I don't know how to approach this, but here it goes.
I am Jasmine Rosemary Chamomile.
Odd? Not really if you know my mother. She's a real witch. Literally.
This isn't going as well as I planned it. An odd sensation tells me that this is really, really stupid. You know, document everything? But I just thought that if I lived long enough that I'll be able to read this in the future.
I figured that since my life is so . . .
Interesting. That I should write all down. I know this will be read in the future, maybe by my future daughter, mother, granddaughter, etc. So I thought it would be a nice story to tell.
Too bad I don't know how to tell it.
I hope to keep it short and sweet, but my life is still going, I'm not dead. Yet. So there may be more, I don't know. I'm naming this "That Shade of Gray." Why? Because I am that shade of gray. My eyes can tell that story pretty well. One of the things I love about me is my eyes. Gray, but white in the middle. Witch eyes, my mother would tell me wisely, with a nod of her head.

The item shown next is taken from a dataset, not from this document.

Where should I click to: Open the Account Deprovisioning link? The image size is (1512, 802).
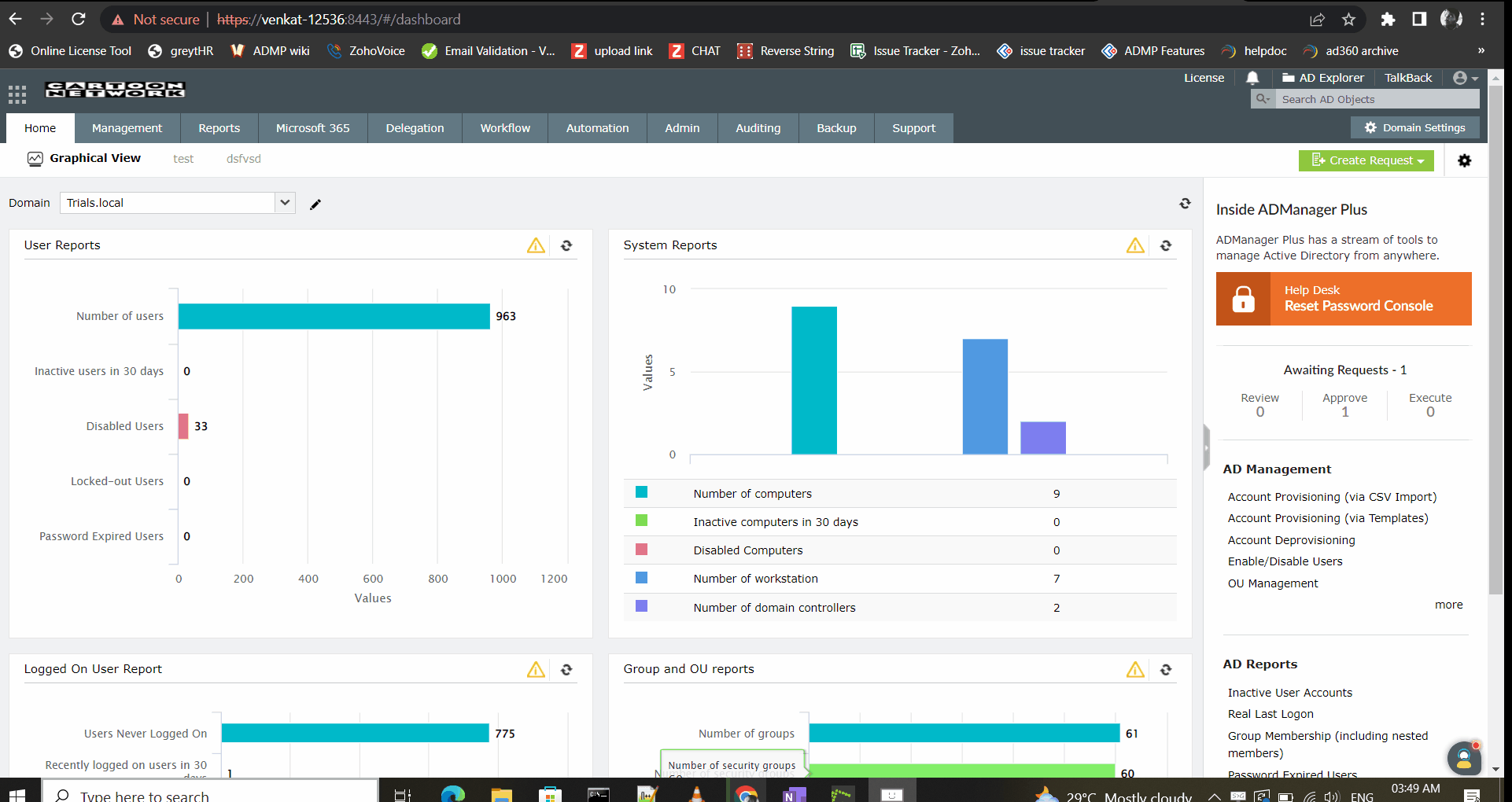pos(1291,540)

Anyway, I love them. The only physical feature I love. My hair is white blond, the color of snow. I snub nose, and full lips, with a heart shaped face. I thought I looked too innocent, so I died my hair black. My mother was ticked, but it made me feel relieved. I am not innocent, and hated looking like it. I felt like I was lying to everyone who judged me on looks.
Anyway, I'm pretty tall, but not too tall. I barely have a chest, which I see as a good thing rather than a curse. I have to squeeze threw tight places sometimes, so it's good thing I don't have to fit double D's in.
This is probably confusing to you if you don't know me. Or are me.
I have a total of one friend. One.
And I couldn't ask for anyone better. I don't tell her everything, but how can I? She's different like me. But not too different. Just a little different.
Well, if you are, I can start at the beginning.
I wasn't always living with my mom. I used to live with my dad.